Degraded performance across US cluster

Incident Report for Hevo

Resolved

Thank you for your patience while we worked on this issue. We encountered an incident where tasks for all entities—Models, Pipeline Ingestion tasks, and Destination Load tasks—were not executing as expected. This incident has come up due to a recent outage on the US cluster.

We have now resolved the issue. As a result, you may have noticed delays in ingestion/loading tasks or missed model run triggers. Moving forward, all scheduled tasks will run as expected and will be automatically recovered in the next schedule.

Our development team has identified and implemented a fix for this issue. We truly appreciate your patience and understanding while we worked on resolving this. We sincerely apologise for any inconvenience this may have caused.

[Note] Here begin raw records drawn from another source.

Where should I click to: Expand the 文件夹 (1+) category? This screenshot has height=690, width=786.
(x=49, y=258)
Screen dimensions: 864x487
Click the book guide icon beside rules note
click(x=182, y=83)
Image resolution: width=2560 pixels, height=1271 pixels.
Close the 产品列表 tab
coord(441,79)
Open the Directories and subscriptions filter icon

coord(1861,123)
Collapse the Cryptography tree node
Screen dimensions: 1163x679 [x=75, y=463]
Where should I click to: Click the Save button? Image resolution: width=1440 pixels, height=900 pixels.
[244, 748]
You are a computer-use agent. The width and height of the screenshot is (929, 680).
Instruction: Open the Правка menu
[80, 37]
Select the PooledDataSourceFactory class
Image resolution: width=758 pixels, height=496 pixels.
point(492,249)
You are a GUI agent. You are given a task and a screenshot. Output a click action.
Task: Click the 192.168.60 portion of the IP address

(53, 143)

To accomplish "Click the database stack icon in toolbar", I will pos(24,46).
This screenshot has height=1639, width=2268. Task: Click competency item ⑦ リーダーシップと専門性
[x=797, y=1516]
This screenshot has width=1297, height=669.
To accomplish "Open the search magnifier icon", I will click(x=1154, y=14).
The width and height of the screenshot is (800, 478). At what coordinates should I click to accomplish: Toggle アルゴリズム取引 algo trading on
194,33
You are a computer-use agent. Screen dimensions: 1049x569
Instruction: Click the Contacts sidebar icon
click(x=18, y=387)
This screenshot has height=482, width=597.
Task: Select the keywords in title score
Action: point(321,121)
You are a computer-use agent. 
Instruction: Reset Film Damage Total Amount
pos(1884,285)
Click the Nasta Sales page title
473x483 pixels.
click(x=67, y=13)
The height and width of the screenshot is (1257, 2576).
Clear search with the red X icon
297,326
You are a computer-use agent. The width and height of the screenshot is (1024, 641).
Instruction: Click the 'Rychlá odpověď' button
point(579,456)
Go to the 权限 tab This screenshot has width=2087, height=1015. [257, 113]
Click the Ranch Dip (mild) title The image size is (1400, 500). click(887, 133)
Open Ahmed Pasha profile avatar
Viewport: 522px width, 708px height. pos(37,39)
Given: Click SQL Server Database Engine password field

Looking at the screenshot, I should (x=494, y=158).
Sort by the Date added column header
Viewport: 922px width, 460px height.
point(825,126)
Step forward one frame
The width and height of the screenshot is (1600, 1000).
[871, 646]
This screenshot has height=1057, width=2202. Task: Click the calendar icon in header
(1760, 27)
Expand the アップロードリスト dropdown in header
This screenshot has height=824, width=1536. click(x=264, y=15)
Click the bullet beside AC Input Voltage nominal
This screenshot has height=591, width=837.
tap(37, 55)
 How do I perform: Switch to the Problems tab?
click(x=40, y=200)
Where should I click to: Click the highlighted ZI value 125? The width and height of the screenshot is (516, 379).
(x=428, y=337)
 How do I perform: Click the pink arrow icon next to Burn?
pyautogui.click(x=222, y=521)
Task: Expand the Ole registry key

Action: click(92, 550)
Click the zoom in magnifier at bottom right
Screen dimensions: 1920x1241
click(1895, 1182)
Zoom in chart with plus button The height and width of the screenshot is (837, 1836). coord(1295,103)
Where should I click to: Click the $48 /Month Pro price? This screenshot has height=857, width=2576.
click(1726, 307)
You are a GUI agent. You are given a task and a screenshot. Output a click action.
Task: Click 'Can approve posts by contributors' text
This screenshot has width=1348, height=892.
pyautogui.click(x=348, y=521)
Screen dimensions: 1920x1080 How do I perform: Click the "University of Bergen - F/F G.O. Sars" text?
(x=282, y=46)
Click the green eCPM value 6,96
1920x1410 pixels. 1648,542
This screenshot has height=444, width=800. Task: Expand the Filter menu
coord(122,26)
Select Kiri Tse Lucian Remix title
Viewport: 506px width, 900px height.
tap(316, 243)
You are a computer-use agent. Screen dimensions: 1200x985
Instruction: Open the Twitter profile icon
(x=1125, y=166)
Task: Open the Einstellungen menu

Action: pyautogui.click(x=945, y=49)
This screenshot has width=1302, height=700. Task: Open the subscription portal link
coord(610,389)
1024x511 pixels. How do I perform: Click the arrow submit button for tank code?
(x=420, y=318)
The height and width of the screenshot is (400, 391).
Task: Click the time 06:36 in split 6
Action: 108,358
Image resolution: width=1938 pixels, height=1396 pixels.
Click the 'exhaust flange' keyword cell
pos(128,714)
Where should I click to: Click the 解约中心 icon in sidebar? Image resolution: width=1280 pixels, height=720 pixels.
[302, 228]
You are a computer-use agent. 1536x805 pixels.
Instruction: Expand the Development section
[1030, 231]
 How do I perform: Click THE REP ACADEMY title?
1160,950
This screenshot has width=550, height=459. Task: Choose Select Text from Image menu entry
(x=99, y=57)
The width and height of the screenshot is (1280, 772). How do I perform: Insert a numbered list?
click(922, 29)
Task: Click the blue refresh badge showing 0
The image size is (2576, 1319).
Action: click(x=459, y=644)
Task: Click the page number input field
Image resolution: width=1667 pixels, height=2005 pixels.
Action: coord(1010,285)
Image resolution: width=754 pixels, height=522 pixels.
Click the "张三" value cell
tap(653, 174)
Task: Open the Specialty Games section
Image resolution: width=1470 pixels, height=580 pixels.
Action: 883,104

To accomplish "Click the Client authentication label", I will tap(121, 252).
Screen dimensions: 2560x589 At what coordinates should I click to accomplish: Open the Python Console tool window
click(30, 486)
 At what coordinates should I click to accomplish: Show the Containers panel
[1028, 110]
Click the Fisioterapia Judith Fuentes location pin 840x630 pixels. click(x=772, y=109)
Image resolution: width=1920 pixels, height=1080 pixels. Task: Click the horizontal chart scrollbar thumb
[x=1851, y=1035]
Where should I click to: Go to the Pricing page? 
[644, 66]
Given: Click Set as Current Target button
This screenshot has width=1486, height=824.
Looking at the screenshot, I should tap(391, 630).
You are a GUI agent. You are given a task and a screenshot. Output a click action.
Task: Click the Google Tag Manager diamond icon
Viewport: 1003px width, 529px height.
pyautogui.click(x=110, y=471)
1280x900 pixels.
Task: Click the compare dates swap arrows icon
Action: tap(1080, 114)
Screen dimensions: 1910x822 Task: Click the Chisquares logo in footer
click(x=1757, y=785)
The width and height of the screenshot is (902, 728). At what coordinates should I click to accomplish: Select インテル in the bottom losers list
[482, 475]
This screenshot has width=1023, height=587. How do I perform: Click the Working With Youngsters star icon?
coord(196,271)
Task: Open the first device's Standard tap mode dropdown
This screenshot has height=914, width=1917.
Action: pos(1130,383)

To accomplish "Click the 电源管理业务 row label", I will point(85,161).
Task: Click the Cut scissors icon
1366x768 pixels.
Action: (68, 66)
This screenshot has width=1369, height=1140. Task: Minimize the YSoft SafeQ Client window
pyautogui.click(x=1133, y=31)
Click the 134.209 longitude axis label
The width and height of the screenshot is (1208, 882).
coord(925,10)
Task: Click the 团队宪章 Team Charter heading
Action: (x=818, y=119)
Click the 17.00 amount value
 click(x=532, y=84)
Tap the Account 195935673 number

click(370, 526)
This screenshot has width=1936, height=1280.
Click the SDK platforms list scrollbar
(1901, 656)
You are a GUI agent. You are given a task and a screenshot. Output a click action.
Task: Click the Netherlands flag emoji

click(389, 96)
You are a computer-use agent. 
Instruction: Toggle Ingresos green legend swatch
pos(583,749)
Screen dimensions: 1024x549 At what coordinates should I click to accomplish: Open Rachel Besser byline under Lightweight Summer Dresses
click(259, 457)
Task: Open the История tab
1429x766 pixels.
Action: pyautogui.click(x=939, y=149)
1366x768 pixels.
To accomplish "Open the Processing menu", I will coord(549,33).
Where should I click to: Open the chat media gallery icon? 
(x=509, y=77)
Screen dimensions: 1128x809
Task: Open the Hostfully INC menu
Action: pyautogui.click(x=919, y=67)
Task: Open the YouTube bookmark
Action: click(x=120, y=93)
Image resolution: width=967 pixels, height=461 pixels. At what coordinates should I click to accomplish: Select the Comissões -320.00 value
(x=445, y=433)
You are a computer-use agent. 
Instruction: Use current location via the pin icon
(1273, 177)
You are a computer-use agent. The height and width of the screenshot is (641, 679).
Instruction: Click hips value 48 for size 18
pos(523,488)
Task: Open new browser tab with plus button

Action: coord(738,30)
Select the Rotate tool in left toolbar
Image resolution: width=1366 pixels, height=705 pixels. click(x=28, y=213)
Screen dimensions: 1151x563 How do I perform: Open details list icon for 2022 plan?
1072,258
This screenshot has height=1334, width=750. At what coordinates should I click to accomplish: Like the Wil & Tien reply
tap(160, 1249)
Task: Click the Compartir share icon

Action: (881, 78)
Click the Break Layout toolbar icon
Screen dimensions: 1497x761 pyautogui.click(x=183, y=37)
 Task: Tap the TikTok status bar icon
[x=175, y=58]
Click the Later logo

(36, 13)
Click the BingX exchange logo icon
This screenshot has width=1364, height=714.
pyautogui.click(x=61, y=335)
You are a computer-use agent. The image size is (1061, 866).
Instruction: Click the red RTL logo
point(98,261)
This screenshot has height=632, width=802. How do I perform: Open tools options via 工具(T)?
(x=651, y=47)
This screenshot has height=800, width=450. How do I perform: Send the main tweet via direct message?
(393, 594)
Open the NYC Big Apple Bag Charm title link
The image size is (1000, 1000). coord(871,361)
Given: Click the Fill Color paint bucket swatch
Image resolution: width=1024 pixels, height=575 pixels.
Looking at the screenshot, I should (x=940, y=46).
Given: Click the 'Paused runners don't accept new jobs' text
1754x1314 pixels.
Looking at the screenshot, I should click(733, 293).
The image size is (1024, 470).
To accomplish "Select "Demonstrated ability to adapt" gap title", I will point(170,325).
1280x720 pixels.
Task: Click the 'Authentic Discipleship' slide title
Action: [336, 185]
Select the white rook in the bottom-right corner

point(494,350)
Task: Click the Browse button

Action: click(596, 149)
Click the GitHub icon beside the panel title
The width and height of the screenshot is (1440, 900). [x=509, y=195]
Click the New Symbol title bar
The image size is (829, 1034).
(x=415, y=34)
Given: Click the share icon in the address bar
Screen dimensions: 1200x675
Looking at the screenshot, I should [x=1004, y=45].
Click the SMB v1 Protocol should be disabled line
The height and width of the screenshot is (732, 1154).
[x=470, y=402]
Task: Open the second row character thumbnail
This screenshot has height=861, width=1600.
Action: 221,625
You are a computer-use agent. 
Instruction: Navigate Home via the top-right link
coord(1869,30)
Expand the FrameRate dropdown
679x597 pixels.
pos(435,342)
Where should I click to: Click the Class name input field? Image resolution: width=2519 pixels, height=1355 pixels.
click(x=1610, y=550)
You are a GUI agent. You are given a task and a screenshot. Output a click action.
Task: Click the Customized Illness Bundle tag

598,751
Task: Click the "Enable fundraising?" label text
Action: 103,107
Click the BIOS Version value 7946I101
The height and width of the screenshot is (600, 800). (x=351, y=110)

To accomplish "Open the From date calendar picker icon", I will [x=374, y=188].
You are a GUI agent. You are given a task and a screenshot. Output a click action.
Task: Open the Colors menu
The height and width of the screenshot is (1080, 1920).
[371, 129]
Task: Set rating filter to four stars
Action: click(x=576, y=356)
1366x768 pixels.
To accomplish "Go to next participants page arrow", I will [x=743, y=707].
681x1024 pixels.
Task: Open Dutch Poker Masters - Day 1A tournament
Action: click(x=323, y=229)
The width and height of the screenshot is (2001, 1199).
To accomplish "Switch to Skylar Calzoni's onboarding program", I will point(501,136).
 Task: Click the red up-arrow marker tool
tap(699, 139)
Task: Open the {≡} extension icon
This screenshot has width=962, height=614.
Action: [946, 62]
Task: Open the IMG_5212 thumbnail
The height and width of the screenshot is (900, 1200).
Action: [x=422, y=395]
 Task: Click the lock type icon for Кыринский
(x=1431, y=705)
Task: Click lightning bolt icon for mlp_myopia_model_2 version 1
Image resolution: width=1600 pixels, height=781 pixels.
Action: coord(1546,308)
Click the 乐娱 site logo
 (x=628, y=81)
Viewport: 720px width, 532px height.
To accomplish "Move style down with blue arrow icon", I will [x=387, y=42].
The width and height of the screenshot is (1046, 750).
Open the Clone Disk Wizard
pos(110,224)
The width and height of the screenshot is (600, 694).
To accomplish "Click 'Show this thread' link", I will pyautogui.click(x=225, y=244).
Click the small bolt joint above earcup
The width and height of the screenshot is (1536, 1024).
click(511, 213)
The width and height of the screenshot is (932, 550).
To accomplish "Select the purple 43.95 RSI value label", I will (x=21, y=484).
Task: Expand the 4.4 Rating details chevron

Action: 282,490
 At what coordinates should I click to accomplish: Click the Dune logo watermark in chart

Please note that if there are any pipelines/models where the schedule interval is high (about 3 hours or more) and you need the data on an urgent basis, please trigger these entities manually to make sure they run as expected.
Posted Mar 07, 2025 - 16:51 UTC

Monitoring

The US cluster has been moved out of read-only mode, and we are monitoring the changes.
Posted Mar 07, 2025 - 15:24 UTC

Identified

The issue has been identified, and a fix is currently being implemented. During this process, the US cluster will remain in read-only mode for a period of time.
Posted Mar 07, 2025 - 14:57 UTC

Investigating

We are currently investigating the issue.
Posted Mar 07, 2025 - 14:35 UTC
This incident affected: US Cluster (Data Pipelines).